Era homem de grande cultura filosófica, o escritor de «Aparição». Não assimilara apenas Lucrécio e Marco Aurélio, Cícero e Montaigne, Santo Agostinho e Pascal, Kant e Hegel, Jaspers e Heidegger. Leiam-se os cinco volumes de «Espaço do Invisível», ou «Pensar», ou o presente texto: ele soube falar-nos de Berkeley e Kant, de Teilhard de Chardin e Michel Foucault, de Descartes e Husserl. Mas raros foram os que, cá pelo burgo, se manifestaram interessados em escutá-lo. Eduardo Lourenço parece ter encontrado a chave que desvenda este «mistério»: «…a heterodoxia não é fácil. Serviço divino a poucos cometido, paga-o a moeda que os deuses amam: a amargura e a solidão.» Fez bem Vergílio Ferreira ao escolher tais palavras para encimar o seu ensaio: é que elas não apontam apenas para o muito parisiense Sartre do pós-guerra – impõem-nos, também, o macerado perfil do beirão transplantado para o contagioso vespeiro lisboeta da baixa intriga, das capelinhas literárias, da vil maledicência. Vespeiro que não o poupou – e ao qual ele não resistiu a responder, não poucas vezes, na «Conta-Corrente», na mesma lamentável e pequenina moeda.

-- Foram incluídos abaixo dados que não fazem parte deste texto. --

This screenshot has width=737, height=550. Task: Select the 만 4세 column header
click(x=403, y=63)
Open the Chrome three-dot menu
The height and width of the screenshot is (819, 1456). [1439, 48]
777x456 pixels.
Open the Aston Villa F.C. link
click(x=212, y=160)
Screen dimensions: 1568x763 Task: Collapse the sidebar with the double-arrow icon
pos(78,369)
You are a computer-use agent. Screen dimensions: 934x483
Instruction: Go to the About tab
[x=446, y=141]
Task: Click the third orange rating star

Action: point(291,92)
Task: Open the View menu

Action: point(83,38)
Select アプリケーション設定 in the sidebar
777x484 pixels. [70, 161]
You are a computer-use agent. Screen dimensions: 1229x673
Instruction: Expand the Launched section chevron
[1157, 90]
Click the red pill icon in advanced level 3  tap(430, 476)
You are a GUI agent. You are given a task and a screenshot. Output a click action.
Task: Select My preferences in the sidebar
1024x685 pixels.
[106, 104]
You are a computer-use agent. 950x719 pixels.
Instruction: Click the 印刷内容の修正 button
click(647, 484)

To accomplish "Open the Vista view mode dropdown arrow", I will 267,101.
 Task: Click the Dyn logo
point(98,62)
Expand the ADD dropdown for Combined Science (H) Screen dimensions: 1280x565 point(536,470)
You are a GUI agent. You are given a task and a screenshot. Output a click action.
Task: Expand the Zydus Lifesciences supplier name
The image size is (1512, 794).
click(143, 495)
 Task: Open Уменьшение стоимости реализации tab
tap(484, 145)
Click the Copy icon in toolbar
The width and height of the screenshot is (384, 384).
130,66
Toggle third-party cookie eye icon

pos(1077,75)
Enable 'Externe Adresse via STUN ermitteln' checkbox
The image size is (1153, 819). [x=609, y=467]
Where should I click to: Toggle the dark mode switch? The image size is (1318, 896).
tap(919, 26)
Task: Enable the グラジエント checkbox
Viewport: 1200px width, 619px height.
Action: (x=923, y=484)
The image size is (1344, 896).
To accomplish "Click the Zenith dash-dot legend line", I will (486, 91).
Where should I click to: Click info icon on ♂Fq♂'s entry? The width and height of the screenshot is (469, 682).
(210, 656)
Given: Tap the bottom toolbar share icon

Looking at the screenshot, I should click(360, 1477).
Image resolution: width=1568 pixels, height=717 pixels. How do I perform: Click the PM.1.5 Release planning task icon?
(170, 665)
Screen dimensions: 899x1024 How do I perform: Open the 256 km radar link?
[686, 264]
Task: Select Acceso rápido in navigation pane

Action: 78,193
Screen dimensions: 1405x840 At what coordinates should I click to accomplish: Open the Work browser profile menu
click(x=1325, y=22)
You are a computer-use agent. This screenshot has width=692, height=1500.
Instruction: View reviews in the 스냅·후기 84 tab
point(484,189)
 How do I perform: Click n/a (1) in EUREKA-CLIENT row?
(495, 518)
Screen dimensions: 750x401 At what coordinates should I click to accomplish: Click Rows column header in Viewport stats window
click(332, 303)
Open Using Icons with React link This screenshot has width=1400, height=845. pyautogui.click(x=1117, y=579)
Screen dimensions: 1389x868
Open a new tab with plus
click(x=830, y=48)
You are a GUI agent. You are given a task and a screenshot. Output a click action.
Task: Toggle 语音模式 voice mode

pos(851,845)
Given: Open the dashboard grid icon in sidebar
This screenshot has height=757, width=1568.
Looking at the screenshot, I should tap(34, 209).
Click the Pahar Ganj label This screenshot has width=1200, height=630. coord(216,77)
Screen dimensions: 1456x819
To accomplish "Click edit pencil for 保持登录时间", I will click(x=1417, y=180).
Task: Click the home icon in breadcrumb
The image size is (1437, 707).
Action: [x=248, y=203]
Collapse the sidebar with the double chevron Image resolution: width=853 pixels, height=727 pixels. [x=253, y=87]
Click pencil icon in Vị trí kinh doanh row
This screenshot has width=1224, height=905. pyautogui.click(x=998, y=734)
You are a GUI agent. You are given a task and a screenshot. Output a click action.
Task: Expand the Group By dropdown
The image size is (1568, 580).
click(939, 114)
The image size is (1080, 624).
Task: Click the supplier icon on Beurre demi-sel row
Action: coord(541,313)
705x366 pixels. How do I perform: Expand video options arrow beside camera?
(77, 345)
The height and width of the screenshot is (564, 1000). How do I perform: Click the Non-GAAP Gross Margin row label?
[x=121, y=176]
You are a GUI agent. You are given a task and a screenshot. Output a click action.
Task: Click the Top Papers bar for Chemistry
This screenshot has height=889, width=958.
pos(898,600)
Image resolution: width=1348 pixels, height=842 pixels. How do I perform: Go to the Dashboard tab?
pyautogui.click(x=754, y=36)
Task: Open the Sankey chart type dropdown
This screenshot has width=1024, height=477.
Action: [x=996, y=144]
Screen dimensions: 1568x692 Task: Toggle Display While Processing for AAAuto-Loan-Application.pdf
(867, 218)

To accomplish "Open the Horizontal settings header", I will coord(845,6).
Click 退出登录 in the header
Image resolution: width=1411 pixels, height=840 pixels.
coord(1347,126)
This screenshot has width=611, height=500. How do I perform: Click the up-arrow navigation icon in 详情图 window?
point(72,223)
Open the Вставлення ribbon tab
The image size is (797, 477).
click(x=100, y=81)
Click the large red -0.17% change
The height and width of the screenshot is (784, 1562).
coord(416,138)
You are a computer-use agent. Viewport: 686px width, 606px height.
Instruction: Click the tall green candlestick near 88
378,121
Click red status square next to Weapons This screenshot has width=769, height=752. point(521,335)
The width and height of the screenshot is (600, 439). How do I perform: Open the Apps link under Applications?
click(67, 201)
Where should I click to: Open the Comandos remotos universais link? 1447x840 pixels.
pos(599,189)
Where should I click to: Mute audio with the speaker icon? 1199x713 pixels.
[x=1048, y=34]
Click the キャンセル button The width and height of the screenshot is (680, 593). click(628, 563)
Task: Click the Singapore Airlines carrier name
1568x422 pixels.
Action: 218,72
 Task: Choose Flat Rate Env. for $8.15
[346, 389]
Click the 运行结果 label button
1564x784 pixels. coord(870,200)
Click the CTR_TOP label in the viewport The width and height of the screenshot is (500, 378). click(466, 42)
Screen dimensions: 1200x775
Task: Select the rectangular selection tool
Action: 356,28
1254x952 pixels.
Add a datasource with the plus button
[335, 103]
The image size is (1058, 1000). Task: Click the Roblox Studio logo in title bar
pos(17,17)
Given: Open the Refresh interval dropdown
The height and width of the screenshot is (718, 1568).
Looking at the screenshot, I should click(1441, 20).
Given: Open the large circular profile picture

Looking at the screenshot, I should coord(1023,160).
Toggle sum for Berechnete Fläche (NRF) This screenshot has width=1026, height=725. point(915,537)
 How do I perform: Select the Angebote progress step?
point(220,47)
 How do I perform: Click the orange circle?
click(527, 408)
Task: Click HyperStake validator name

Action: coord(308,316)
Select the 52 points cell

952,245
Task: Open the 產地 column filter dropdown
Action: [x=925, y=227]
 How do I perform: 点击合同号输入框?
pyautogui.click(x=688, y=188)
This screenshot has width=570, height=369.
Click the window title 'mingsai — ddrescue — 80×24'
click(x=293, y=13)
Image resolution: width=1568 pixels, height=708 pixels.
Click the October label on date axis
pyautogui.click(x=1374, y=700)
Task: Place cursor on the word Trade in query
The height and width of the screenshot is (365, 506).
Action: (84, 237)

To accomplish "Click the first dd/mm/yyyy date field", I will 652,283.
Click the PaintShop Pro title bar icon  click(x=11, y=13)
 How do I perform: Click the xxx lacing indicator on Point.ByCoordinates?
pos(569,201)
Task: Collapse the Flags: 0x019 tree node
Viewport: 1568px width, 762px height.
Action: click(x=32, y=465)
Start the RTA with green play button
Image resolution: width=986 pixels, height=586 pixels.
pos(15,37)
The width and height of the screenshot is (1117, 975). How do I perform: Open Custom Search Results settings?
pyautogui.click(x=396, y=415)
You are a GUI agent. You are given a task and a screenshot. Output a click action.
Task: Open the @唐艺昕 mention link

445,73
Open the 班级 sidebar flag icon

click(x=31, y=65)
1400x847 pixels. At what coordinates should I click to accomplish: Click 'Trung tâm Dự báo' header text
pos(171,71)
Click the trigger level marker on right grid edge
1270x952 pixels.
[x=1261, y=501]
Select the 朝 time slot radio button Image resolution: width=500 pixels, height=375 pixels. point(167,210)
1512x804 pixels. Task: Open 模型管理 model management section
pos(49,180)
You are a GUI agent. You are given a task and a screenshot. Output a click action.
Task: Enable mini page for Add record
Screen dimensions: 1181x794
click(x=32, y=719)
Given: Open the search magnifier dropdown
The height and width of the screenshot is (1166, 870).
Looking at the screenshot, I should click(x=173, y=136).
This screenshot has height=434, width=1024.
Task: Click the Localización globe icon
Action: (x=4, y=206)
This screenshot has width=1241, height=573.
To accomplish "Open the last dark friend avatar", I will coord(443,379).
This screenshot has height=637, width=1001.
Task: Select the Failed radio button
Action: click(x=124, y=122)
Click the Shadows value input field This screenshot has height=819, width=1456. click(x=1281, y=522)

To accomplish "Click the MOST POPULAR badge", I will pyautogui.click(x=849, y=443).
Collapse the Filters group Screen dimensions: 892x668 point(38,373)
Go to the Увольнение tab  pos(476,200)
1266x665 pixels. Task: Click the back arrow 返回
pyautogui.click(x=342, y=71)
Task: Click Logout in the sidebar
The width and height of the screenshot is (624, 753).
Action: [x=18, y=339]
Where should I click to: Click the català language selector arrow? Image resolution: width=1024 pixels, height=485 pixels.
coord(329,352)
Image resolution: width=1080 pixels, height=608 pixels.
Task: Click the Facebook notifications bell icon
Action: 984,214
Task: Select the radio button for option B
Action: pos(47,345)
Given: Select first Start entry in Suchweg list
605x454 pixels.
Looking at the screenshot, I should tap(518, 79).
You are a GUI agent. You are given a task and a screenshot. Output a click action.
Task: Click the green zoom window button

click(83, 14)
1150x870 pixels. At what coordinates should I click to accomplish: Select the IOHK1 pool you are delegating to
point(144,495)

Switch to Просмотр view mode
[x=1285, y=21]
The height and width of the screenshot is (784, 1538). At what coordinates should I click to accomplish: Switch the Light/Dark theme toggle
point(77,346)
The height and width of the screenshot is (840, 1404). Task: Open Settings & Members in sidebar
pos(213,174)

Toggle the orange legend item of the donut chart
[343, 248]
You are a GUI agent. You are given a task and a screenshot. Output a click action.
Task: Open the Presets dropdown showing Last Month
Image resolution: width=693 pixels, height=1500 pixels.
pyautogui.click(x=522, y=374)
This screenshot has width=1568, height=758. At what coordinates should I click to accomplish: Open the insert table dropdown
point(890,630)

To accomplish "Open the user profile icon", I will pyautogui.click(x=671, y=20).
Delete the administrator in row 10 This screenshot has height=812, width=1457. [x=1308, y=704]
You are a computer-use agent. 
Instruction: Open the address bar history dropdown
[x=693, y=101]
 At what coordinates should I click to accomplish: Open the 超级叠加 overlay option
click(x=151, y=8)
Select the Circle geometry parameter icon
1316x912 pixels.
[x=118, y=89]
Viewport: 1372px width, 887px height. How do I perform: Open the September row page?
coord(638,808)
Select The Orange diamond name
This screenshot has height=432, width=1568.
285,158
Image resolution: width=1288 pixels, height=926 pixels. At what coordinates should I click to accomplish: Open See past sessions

Repare-se: estamos em Portugal, no Verão de 1961, e Vergílio Ferreira escreve em Fontanelas – calcule-se, em Fontanelas, tão longe de Saint-Germain-des-Prés, do «Les Deux Magots», do «Café de Flore». E sobre quem escreve ele? Pois disserta sobre o confesso ateu e libertino Jean-Paul Sartre, tido por um tenebroso «inimigo» por gente de «boas» famílias lusitanas, olhado de esguelha como «pequeno-burguês» não recuperável pela ortodoxia comunista, repudiado por empertigados catedráticos de Filosofia. É uma pedrada no charco: o «insignificante» homem da aldeia de Melo, Serra da Estrela, ousa meter a foice em seara alheia, discorre sobre Edmund Husserl e Martin Heidegger, socorre-se de bibliografia actualizada, passa a Sartre, não se fica pela obra do dramaturgo, do contista, do romancista, do ensaísta das «Situations». Atreve-se a tornar público que entende e estima «O Ser e o Nada» e a «Crítica da Razão Dialéctica». Uma autêntica bofetada nas inabaláveis certezas dos fanáticos da chamada «filosofia portuguesa» e do pretenso «realismo socialista», dos tomistas e neotomistas, dos kantianos e neokantianos, dos positivistas e neopositivistas, dos hegelianos, dos bergsonianos, dos husserlianos e dos heideggerianos do «establishment» universitário. Ninguém lhe perdoou nos salazarentos anos 60. Ainda hoje, poucos lhe perdoam ter posto em evidência muito do que, «neste país em miniatura» (Alexandre O’Neill), se ignorava e ele quis tornar público ao ter ousado fazer de si um intelectual demasiado europeu do século XX.

Jean Paul Sartre/Vergílio Ferreira, «O Existencialismo é um Humanismo», Bertrand Editora, 2004, 259 pag.